* [ENUNCIADO DA TAREFA] Converta as linhas abaixo em uma tabela Markdown com as colunas Posição e Texto, numerando cada linha e descartando as que estiverem em branco. Deixe as imagens fora da resposta.

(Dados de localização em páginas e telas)
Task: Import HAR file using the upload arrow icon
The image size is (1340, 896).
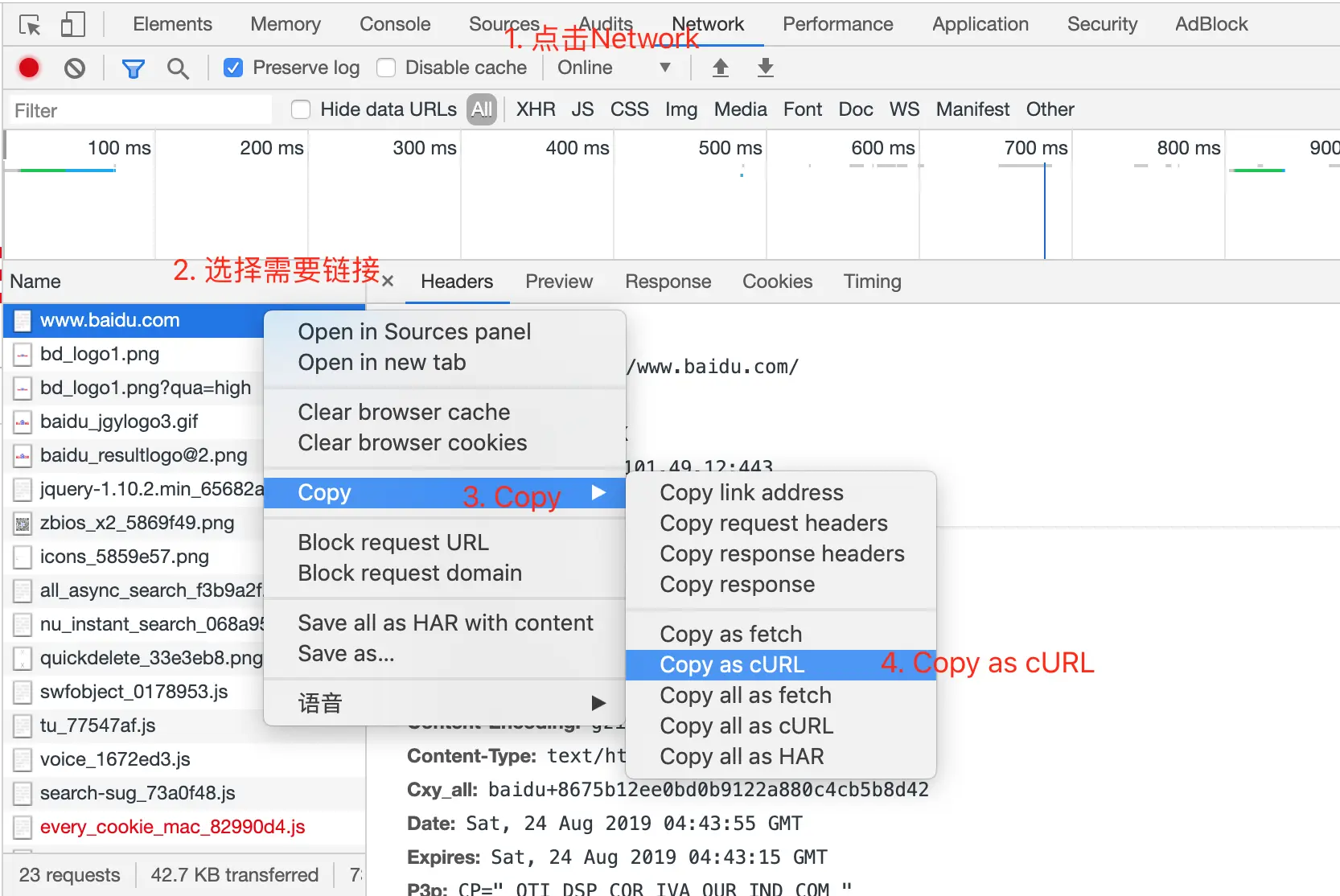Action: (x=720, y=68)
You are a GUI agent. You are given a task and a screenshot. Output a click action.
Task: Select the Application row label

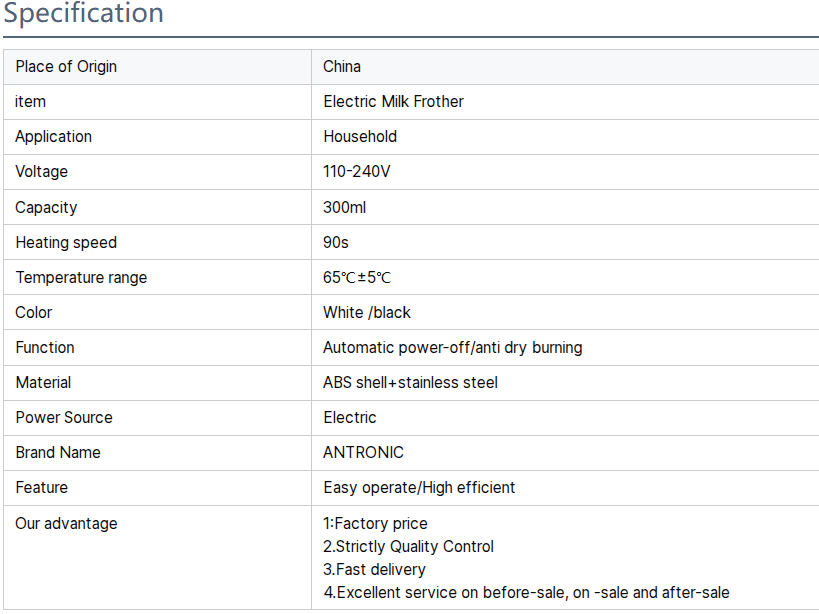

* [A RESPOSTA]
| Posição | Texto |
|---|---|
| 1 | Task: Import HAR file using the upload arrow icon |
| 2 | The image size is (1340, 896). |
| 3 | Action: (x=720, y=68) |
| 4 | You are a GUI agent. You are given a task and a screenshot. Output a click action. |
| 5 | Task: Select the Application row label |